――「好き」でいられる居場所 『ラブライブ!サンシャイン!!』第五話感想

 私事だけど放送日当日、沼津・内浦観光をしていたので、見ることができた場所が映るとちょっとうれしかったなあ。遂にヴェ―ルを脱いだヨハネ氏だが、最後の爆弾のせいでヨハネ氏のお話が飛んでしまったぜ。
 一部では「千歌の普通コンプレックスが爆発するフラグが立ってる」とか言われてるようですけど、俺はそうは思わない。この子は物事を真っ直ぐに受け止めてるだけだよ。その上で輝こうとしている。そういう大地に根差した力強さっていうのを千歌からは感じるなあ。全てを受け止めて前進しようとするところが、普通怪獣チカチーの非凡さなのではないかな。



◆理性と本能で揺れ動く 善子/ヨハネ

【速報】ヨハネ氏、遂に学校へ。

イェェェーィィィイイイイイイイイイイイイ!!!!!!!!!!!!!!!!!!!!!!!

 ドラマCDや誌上企画では「ヨハネであること」に強いこだわりを見せていたが、アニメでは「ヨハネ」を捨てようともがく姿が描かれた。キャラの作り方うまいなあ。敢えて今まで見知ったヨハネ像と真逆にすることで意外性が出せるし、上手く「Aqours」が持つ共通項「輝きたい」へハマるように落とし込めた。

 “堕天使ヨハネ”ってなんなのか?というと、善子自身の「好き」であり、「ああなりたい」と願う理想像である。徹底して「好き」と向き合ったからこそ、“堕天使ヨハネ”がデフォルトになりつつあるのだ。でも、本人が言うように「普通の生活」じゃあ“堕天使ヨハネ”は必要ない。あんな尖った厨二病はそらなかなか受け入れてもらえないよ笑。そんな現実とちゃんと向き合い、曲がりなりにも克服しようとするところが、津島善子というキャラクターの面白みだ。思っていたよりも理性的なんだよね。

 “堕天使ヨハネ”の本質を見極めていなかったから、上辺だけをなぞったから、奇をてらっただけの動画となってしまった。しかし、海岸での話し合いで“堕天使ヨハネ”=善子だけの「輝きたい!」であることを千歌たちはようやく悟った。“堕天使ヨハネ”という自分自身の輝きをただ1人で追求してきた善子だからこそ、“輝き”を掴まんとする千歌たちは惹かれたんじゃないだろうか。そして、善子も好きを貫こうとする「Aqours」のファーストライブに心を揺さぶられた。それぞれがそれぞれの「好き」なことで頑張ること――それが今回の学びだ。別に無理矢理に自分の「やりたい」を犠牲にしなくたっていい、それを受け入れてくれる人・場所がいるのならば。自分の「好き」を受容してくれる仲間と活かせる居場所。善子の堕天はこれから始まる。



◆マリーとダイヤがビビってるメールの中身

 最後のあの爆弾はいったいなんなんだああああああああ。

 俺、あのメール内容こそ「廃校問題」な気がするんだわ。そう思う理由は、三年生を動かすための舞台装置に最適だからだ。そのぐらいの動機がないとあの三人は今の見守りポジションのままで終わっちまう。だってあの人たち今のところ能動的にも受動的にも「Aqours」に加わろうとする動機やそれを示唆するものがないんだよね。

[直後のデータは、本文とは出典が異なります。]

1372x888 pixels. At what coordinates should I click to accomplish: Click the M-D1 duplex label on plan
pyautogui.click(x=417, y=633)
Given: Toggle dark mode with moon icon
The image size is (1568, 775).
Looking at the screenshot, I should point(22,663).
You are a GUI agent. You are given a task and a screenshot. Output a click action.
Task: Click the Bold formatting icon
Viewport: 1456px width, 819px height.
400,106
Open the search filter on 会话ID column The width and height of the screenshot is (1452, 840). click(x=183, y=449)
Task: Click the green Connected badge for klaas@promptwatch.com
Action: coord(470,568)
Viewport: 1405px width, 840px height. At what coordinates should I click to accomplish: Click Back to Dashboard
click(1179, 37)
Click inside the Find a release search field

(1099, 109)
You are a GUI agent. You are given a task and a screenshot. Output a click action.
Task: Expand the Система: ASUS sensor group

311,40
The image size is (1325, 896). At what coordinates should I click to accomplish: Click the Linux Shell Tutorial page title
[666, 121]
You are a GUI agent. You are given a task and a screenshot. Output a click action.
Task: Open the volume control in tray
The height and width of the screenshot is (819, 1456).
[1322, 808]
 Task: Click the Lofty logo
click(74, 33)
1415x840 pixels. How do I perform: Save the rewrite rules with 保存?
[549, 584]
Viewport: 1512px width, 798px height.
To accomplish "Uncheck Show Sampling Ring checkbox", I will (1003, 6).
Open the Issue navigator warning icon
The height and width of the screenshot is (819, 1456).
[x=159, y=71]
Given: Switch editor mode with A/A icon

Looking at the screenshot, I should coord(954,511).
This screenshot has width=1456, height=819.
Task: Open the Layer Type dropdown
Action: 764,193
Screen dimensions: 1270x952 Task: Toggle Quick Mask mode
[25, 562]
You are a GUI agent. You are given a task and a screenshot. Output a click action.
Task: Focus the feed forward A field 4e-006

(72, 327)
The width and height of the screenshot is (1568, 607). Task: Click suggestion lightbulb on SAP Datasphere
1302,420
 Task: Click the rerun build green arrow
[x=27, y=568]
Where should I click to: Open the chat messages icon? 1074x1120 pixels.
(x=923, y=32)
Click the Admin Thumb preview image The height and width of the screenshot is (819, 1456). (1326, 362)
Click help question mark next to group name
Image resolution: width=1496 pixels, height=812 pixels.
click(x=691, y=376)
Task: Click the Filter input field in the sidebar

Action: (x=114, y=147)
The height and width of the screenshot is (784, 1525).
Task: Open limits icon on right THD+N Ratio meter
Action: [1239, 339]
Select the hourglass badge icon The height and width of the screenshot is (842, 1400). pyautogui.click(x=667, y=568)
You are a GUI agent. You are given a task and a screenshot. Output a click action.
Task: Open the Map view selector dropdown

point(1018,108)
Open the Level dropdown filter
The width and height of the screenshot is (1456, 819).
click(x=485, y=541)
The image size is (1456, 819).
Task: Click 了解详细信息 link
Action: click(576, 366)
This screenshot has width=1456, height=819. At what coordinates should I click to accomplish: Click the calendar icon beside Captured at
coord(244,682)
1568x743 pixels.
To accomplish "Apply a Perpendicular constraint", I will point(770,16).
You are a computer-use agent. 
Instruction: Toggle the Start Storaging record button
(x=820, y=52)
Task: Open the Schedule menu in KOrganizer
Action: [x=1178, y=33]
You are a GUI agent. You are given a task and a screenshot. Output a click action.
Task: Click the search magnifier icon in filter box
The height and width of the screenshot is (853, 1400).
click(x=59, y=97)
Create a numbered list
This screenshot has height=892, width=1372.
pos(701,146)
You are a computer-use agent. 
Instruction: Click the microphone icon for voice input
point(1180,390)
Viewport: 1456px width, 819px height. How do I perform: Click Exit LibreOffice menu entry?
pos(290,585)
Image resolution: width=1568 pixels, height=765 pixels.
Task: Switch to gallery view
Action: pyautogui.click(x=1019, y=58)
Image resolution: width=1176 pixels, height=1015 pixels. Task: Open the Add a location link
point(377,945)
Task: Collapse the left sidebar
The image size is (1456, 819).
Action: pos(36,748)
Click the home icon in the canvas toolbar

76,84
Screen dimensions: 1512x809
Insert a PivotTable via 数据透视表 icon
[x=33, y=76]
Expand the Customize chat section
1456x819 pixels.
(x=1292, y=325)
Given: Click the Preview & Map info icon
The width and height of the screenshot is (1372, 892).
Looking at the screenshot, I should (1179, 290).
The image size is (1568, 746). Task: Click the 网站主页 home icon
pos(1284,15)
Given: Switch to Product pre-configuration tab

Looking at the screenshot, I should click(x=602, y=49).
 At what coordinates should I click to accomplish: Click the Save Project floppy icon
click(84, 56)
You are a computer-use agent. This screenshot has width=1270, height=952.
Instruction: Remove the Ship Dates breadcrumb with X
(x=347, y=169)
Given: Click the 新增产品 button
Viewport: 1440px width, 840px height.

 仮定の話だけど、もし作中時間の二年前に「廃校問題」があったとすればどうだろう?「やりたい」もさることながら、廃校から救うためにもスクールアイドルを始めるも母校の廃校回避に失敗するダイヤ果南マリー。結局小原家からの多額の寄付金で事なきを得るが、マリー転校と失敗でスクールアイドルを辞めるダイヤと果南。
 そういうバックボーンがあれば、三人は動かざるを得ない。むしろマリーは、廃校が分かっていたからこそ理事長として舞い戻り、千歌たちに望みを託すためにバックアップしているのではないか。加えて、ダイヤも生徒会として、あるいは己だけで能動的に動くだろう。
 そして、来週復学するであろう果南が戻ってきた時に再び「廃校問題」が上がってきたことを知れば、作中ほとんど動きがなかった彼女の物語が動き出すきっかけとなる。